III. Vers la résurrection d'un roi glorifié
UN PIEUX LARCIN
APRÈS avoir été désigné par la Convention pour soigner l'enfant, en remplacement du docteur Desault, après avoir assisté, impuissant, aux derniers jours du petit Roi, le docteur Philippe-Jean Pelletan fit l'autopsie de son corps en compagnie de trois autres médecins.
Il raconte :
« Chargé seul de l'opération, je le fus également du soin de réparer le corps et de l'ensevelir ; profitant alors d'un instant où mes collègues, l'officier municipal et le concierge s'étaient retirés dans l'embrasure d'une fenêtre, j'osai m'emparer du cœur, je le roulai dans le son qui couvrait la table, l'enveloppai d'un linge et le mis dans ma poche. Je dois dire que je ne courais pas de grands risques : nous étions là de confiance et, les jours de la grande Terreur étant passés, je n'appréhendais pas d'être fouillé. »
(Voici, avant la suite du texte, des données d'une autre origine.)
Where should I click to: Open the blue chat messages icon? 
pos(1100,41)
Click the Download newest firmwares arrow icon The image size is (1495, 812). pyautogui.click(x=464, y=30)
Il rapporta la relique chez lui, la plaça « dans un vase de cristalrempli d'esprit-de-vin sans en avoir même fait sortirle sangqui y était retenu, tant j'étais persuadé, dit-il, que tout en était précieux. » Ce sang coagulé se voit encore et a conservé sa couleur rouge. L'alcool éthylique fut renouvelé à mesure qu'il s'évaporait. Au bout de huit ans, le cœur était tout desséché, dans l'état où on le voit aujourd'hui.
Car le cœur du petit Roi est parvenu jusqu'à nous. C'est là un fait historique attestant un dessein de la divine Providence sur notre Pays, au moment où il est menacé de disparition, ou plus précisément de dissolution au sein de l'Union européenne.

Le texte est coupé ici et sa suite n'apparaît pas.